Placentia Bay. (Photo: Carlb)
Grieg's salmon farm proposal stirs concerns and complaints
CANADA
Friday, March 18, 2016, 03:20 (GMT + 9)
The proposed plan made by Grieg NL Seafarms to set up a CAD 251-million massive sea cage salmon farming operation in Placentia Bayhas continue raising controversies.
Those questioning the firm's project, which has been planned to produce seven million smolts annually for a harvest of 33,000 tonnes of Atlantic salmon, argue it is a threat to wild Atlantic salmon. For that reason, the Atlantic Salmon Federation (ASF) and the Salmonid Council of Newfoundland and Labrador (SCNL) are calling for a full Environmental Impact Statement on it.
Those opposing the plan mention, among the risks it could pose, genetic interaction when fish escape, the spread of disease and sea lice infestation.
“Salmon populations along the south coast of Newfoundland have been designated as threatened by the Committee on the Status of Endangered Wildlife in Canada (COSEWIC) and are now being assessed for listing under the Species at Risk Act (SARA). These populations are not likely to cope very well with the impacts of this project,” points out SCNL President Don Hutchens.
In addition, Don Ivany, ASF’s Director of Programs in Newfoundland and Labrador, warns: “Furthermore, Grieg plans to use a foreign strain of salmon imported from Europe, which will result in significant genetic and biological damage to native wild salmon if these foreign-strain-salmon escape into nearby wild salmon rivers and breed with wild fish.”
Both experts stress that Grieg has not provided sufficient information on the methods they will use to control disease and parasites and explained that outbreaks of infectious salmon anemia (ISA) have occurred at aquaculture sites located along the migratory corridor of wild Atlantic salmon, which led to the slaughter of hundreds of thousands of farmed salmon in Newfoundland in 2012 and 2013.
The company, which operates salmon farms in Norway, Scotland and British Columbia, ensures it will use triploid salmon to prevent escapees from breeding in the wild.

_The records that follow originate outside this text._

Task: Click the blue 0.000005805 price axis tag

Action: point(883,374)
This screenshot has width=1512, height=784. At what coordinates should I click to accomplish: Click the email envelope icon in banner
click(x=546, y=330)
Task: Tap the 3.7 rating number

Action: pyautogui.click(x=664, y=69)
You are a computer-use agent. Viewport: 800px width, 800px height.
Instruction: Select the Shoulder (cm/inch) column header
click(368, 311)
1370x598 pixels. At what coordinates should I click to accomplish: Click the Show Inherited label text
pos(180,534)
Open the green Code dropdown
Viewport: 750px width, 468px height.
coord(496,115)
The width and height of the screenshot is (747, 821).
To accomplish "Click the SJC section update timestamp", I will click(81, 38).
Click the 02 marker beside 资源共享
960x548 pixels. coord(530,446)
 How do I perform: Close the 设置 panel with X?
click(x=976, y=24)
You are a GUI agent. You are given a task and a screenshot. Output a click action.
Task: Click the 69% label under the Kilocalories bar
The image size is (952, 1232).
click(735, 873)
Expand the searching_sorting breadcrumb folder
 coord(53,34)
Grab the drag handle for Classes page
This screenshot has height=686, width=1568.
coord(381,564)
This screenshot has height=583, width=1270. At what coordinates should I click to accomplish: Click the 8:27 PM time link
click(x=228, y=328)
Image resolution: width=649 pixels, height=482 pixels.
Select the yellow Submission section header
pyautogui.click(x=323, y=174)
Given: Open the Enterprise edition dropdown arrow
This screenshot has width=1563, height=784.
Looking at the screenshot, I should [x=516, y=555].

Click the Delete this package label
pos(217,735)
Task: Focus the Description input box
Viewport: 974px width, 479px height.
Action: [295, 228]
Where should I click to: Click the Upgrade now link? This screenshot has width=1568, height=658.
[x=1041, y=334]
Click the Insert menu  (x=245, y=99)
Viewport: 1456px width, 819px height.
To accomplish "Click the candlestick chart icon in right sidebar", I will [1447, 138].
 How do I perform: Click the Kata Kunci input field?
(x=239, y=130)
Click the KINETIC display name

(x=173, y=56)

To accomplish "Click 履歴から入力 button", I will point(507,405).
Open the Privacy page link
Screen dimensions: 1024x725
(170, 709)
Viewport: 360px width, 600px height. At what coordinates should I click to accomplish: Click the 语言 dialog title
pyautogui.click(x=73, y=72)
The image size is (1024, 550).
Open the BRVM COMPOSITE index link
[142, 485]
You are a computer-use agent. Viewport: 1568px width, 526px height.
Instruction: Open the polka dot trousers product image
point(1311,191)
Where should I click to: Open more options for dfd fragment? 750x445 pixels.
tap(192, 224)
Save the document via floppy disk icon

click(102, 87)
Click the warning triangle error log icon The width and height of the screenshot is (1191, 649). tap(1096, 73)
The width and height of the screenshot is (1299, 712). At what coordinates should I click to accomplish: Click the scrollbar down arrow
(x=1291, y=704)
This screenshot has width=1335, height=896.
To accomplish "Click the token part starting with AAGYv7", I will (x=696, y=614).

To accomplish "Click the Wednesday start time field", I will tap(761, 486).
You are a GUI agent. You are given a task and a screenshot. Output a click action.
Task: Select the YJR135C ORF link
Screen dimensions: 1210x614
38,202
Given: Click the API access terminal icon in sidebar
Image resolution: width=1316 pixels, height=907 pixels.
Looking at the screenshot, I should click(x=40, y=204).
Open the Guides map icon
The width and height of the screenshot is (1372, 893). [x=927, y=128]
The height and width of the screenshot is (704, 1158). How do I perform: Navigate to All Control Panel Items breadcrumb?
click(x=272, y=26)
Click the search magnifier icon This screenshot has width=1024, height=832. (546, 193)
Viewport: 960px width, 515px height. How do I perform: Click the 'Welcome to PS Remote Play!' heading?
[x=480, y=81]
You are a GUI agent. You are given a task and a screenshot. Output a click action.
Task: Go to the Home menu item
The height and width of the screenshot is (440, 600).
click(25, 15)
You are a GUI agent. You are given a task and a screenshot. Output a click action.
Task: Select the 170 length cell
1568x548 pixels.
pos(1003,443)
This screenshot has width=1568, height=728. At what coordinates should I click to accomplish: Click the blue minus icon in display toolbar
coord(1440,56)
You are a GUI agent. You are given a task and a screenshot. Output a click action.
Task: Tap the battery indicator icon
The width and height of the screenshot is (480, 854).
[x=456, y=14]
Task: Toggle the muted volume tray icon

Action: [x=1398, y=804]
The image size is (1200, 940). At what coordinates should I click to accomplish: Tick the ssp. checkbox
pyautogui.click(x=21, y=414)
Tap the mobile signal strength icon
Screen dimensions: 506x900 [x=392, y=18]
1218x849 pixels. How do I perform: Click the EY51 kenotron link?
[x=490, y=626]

In this regard, ASF and SCNL maintain that triploid salmon are not 100 per cent sterile and estimate that up to 280,000 fish - or four per cent of the total population - could be fertile with the potential for escape.
All in all, they argue that Grieg should abandon the proposal for sea cages and establish land-based operations instead, which eliminate the risk of farmed fish affecting marine wildlife.
“We believe the future of aquaculture in Newfoundland would be better served if they were to invest in land-based facilities to grow the fish all the way to market size rather than transferring the salmon to outdated and environmentally destructive sea cages,” Hutchens concludes.
Newfoundland‘s Minister of Environment and Conservation is open to receive Public comments on this proposal, for which the province has committed to funding CAD 45 million, until March 26.